2017 | rated R | starring Keanu Reeves, Ian McShane, Common, Ruby Rose | directed by Chad Stahelski | 2 hrs 2mins |
Studio Pitch: The continuing adventures of everyone’s favorite action-man assassin John Wick.
After John Wick‘s night club shoot-out sequence blew a lot of people away, directors Chad Stahelski and David Leitch divided up their time and trademark action style resulting in two 2017 movies “from the director of John Wick“, Atomic Blonde and the latest chapter in the John Wick saga John Wick: Chapter 2. Chapter 2 picks up right after the original, with Wick closing the loop on the gang that stole his car after slaughtering the gang that killed his dog. The film requires only the vaguest memory of John Wick (you’ll get Wick staring at photos and flashing back to his dead wife so you know he has a dead wife), instead director Chad Stahelski repositions his action figure from broken man on a revenge spree to silent, brutally efficient assassin working within an elaborate worldwide system. In Chapter 2, he’s just doing the job he does best.
This film is better than the first in every imaginable way. It is a prototypical sequel that expands on the good stuff in the first film while leaving behind the bad. Wick is still the strong silent type and Keanu Reeves plays his 1 dimension with intensity, but now unburdened with the pretense of building an emotional connection to a puppy the movie strides forward into a full-blown, over-the-top hero worship narrative. Wick is the subject of legend in the worldwide assassin community. He’s called the boogeyman in the criminal underworld where they utter hushed stories of how he killed “3 guys with a pencil” and even those stories of his death-personified brutality are “watered down”. The mere mention of his name sends arch mob bosses trembling in fear, hiding in their offices, as Peter Storamore does in the hilarious opening. It’s great.

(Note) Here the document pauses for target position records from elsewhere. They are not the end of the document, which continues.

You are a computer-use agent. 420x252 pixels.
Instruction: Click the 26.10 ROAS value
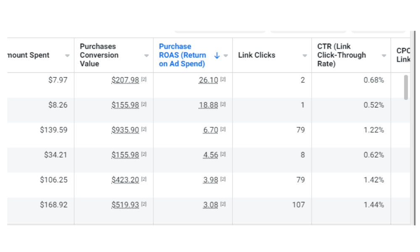(x=208, y=80)
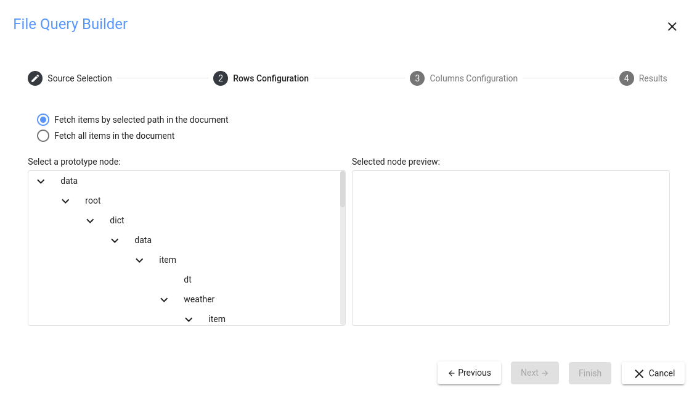Select 'Fetch all items in the document'
The image size is (697, 401).
(x=43, y=136)
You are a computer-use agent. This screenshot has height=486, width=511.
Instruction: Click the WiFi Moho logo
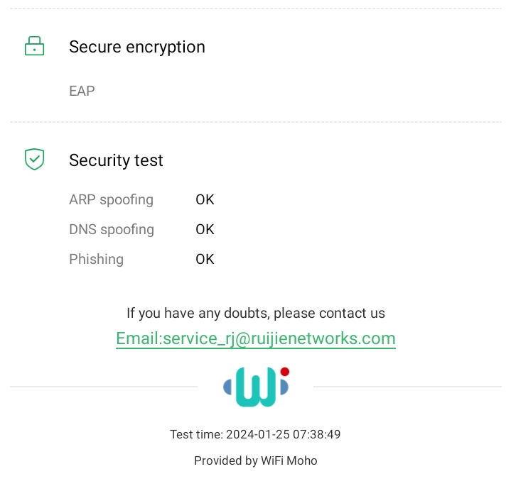pyautogui.click(x=255, y=387)
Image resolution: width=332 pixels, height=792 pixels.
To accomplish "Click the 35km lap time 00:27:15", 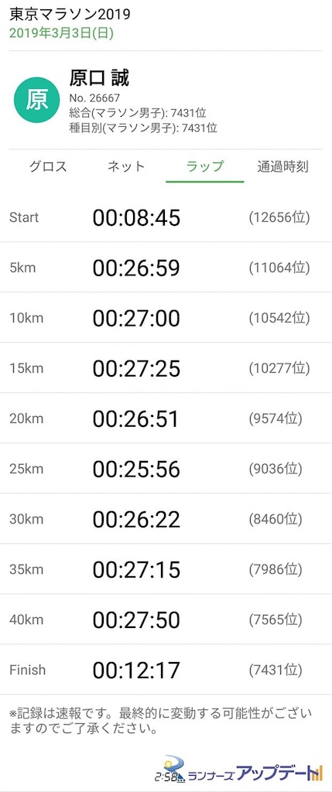I will 136,570.
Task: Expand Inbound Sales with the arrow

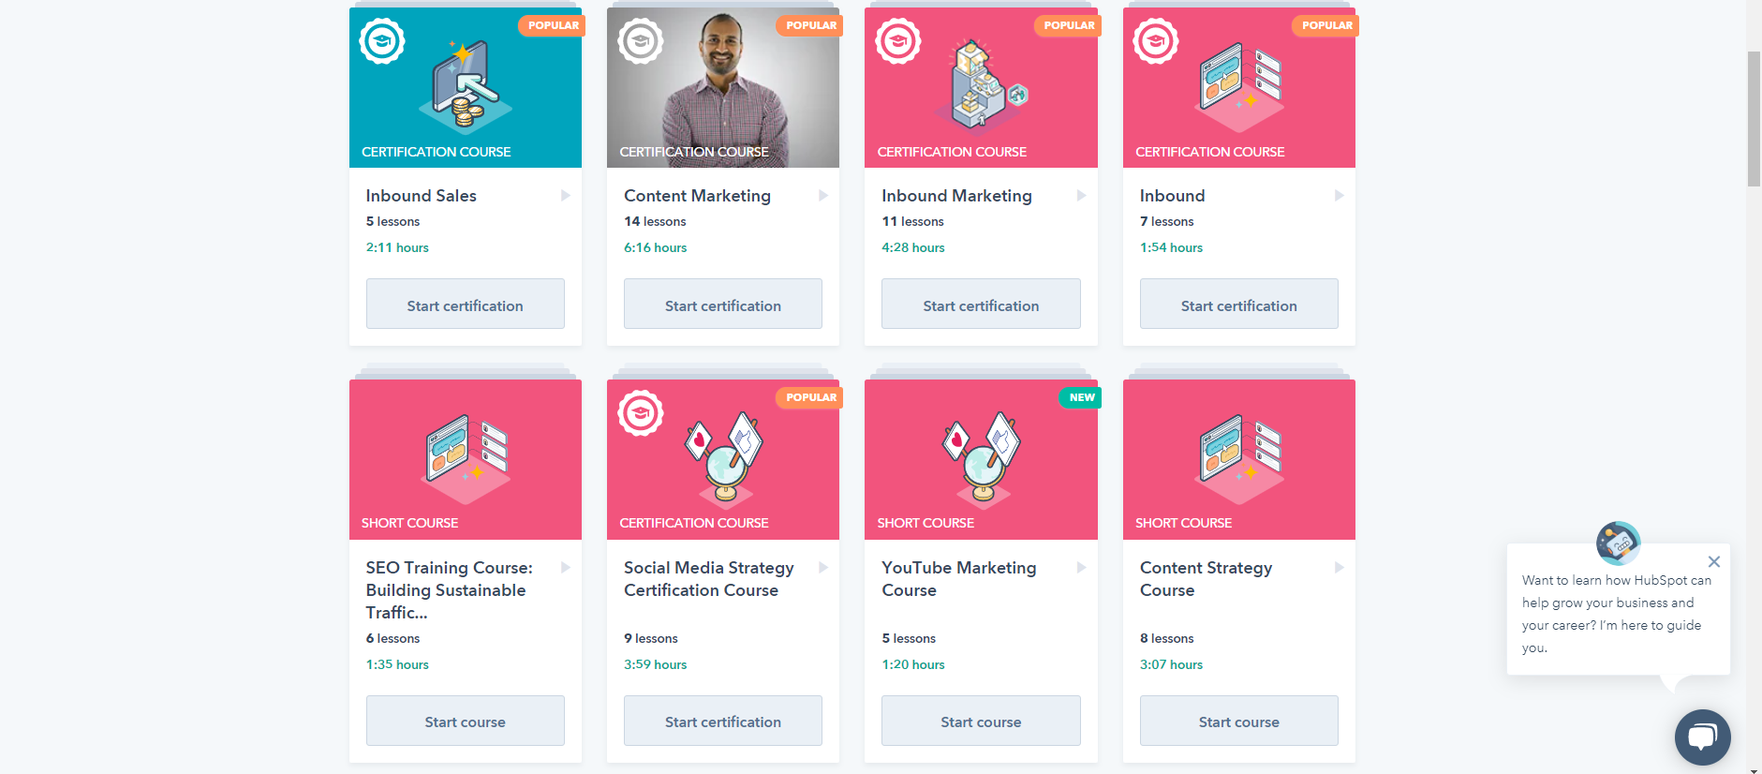Action: click(x=566, y=196)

Stahelski heard the response that we want more night club shoot-outs and delivers here. There are a couple of massive set pieces in the film, plus Reeves and Common having their own little They Live fight. Each of these set pieces is a beautifully, precisely choreographed ballet of gunplay and grappling Judo; and they are captured in delicious-to-behold shots that don’t cut away from the action. Why anyone would put together an action scene with over-edited shaky-cam after the John Wick movies is baffling. We still know little about Wick, but we don’t need to. This movie is style over substance where the style is elevated to pure cinema high art. It’s a gorgeous film with a splashy color palette and the action is thrilling to watch. Chapter 2, like Wick himself is a quick, efficient, streamlined machine of headshots and gun porn with no time for padded back story or characters to flesh out the film’s “demographic appeal”. It’s so refreshing.

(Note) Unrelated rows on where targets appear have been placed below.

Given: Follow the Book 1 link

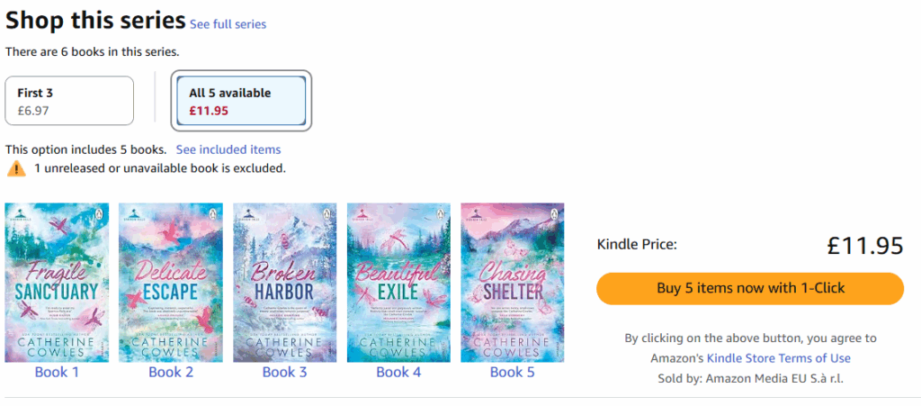Looking at the screenshot, I should [57, 372].
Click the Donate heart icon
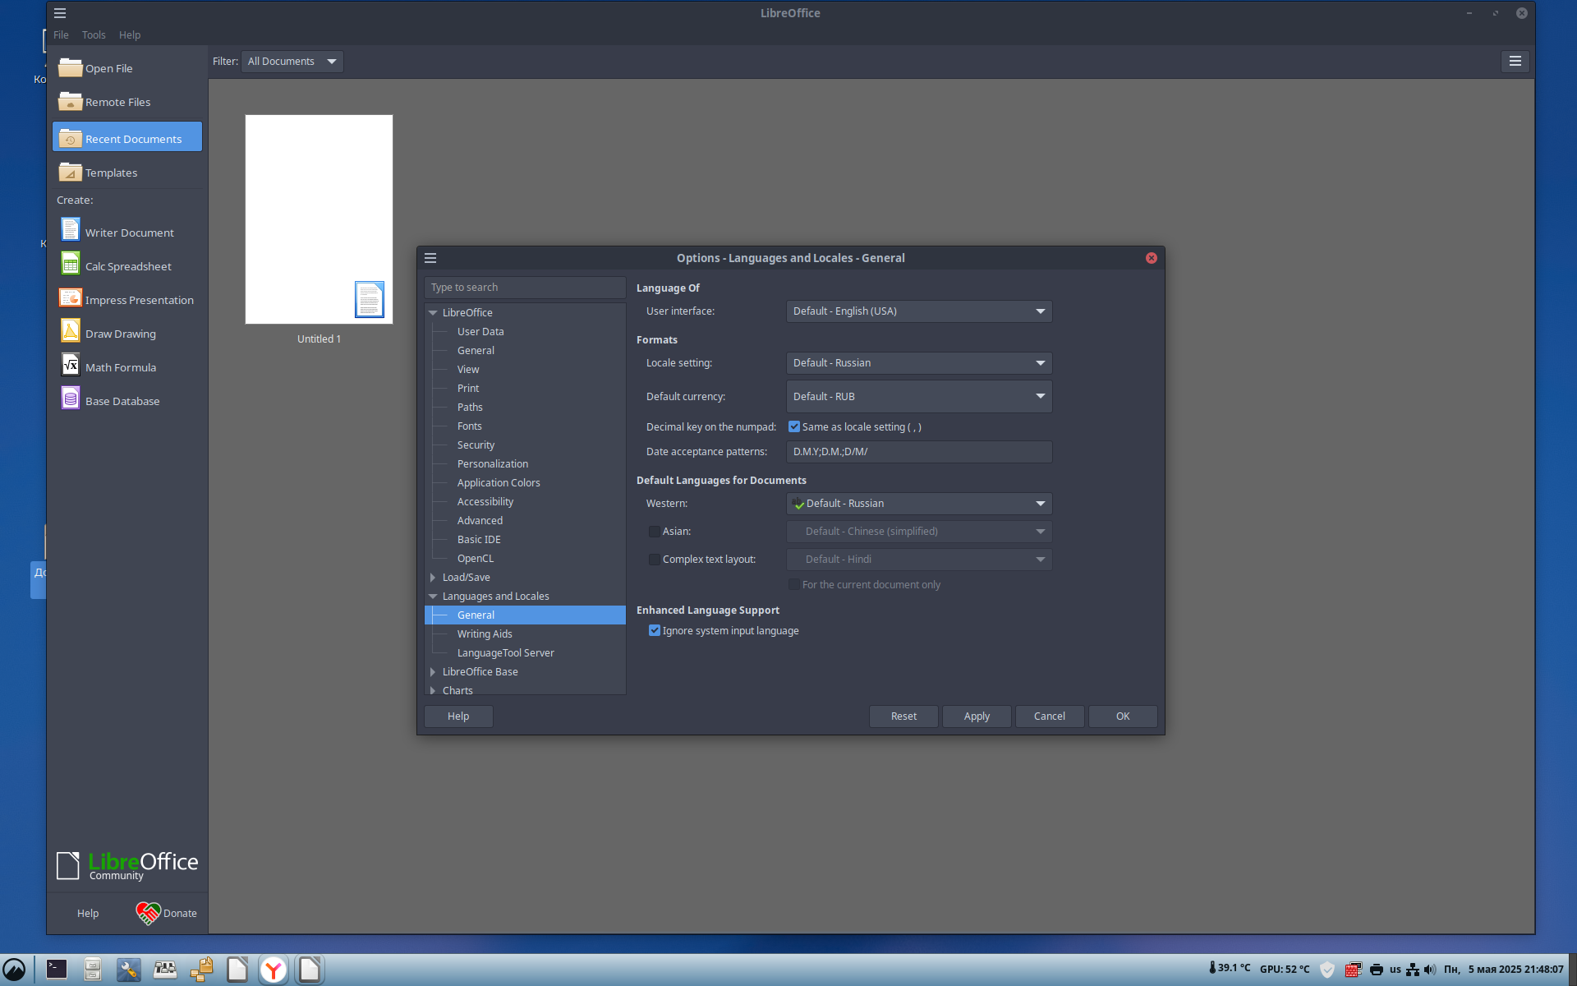Viewport: 1577px width, 986px height. pos(148,913)
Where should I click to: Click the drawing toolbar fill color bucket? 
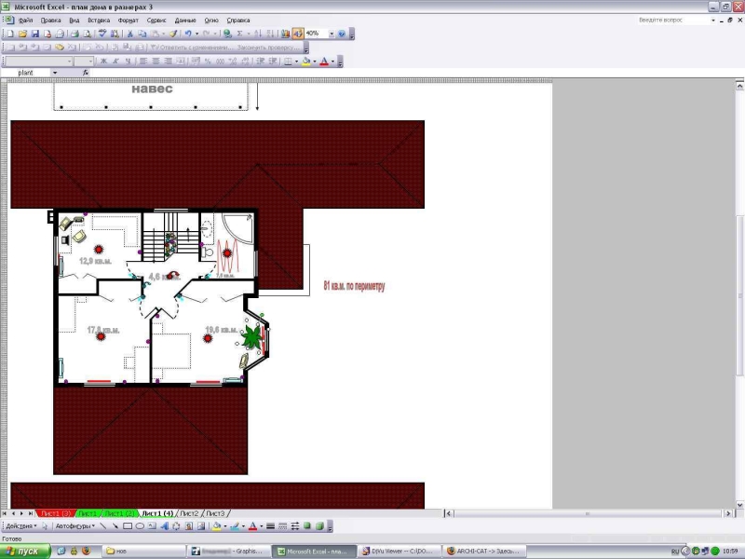coord(217,526)
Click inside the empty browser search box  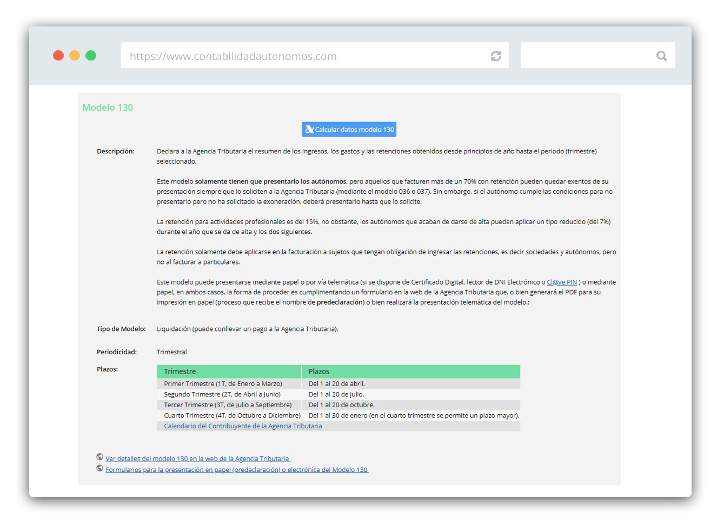pyautogui.click(x=587, y=56)
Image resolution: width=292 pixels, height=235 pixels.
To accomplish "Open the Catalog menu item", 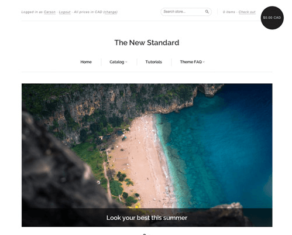I will pyautogui.click(x=116, y=62).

As fun and impressive as it’s bone-breaking, no-stop action is, I had a reaction to it that was similar to what some people had to The Raid films, especially The Raid 2. The film is almost too much of a good thing to the point of drawing it out to exhaustion. It has a numbing effect. While Wick faces an increasing battle against a world of assassins, the movie doesn’t work the knobs to escalate that tension. It starts at a 10 and has nowhere else to go. The right filmmaker can make two people talking over dinner intense, but John Wick is less concerned with getting then pulse racing than it is with crafting an acrobatic marvel.
One of the first shots of the film is a projection of a Buster Keaton movie, a tip of the hand on Stahelski’s part to the kind of movie he knows he’s making and the lineage that got us here. He knows the value of photographing his action so that we see Keanu Reeves perform the fighting, just as Buster Keaton knew it was crucial to the comedy for audiences to see him perform the slapstick and stunts. Two filmmakers a century apart who share a value in the illusion of authenticity that makes movie magic. Also like a Steamboat Bill Jr or The Navigator, John Wick: Chapter 2 stands on the visual language of film, often advancing the story and slipping in character beats amid long stretches without dialog.

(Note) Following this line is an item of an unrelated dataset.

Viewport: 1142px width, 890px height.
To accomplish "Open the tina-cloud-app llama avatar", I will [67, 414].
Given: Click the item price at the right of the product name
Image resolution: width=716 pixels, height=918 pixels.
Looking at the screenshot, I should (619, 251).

Chapter 2 one of the best action movies in years. It has everything it needs and nothing it doesn’t. I expected it to scratch the action movie itch, which it does in spades, but I didn’t expect it to be so involved in world building. Chapter 2 builds out the rules of The Continental, the traditions behind the coins and blood debt and how they do business around the world. All this is at the service to the minimalist story, as this time John Wick is called out of retirement by a blood debt that must be paid, rules that even God-like Continental manager Ian McShane is only enforcing. Stahelski doesn’t stay in one place too long and Chapter 2 has no problem clearing the deck for the next film. It is one hell of an intriguing cliffhanger.
It will be hard to top this film, but I can’t wait to watch them try. With both a final John Wick film and a final Raid film coming, it’s a great time to be an action fan.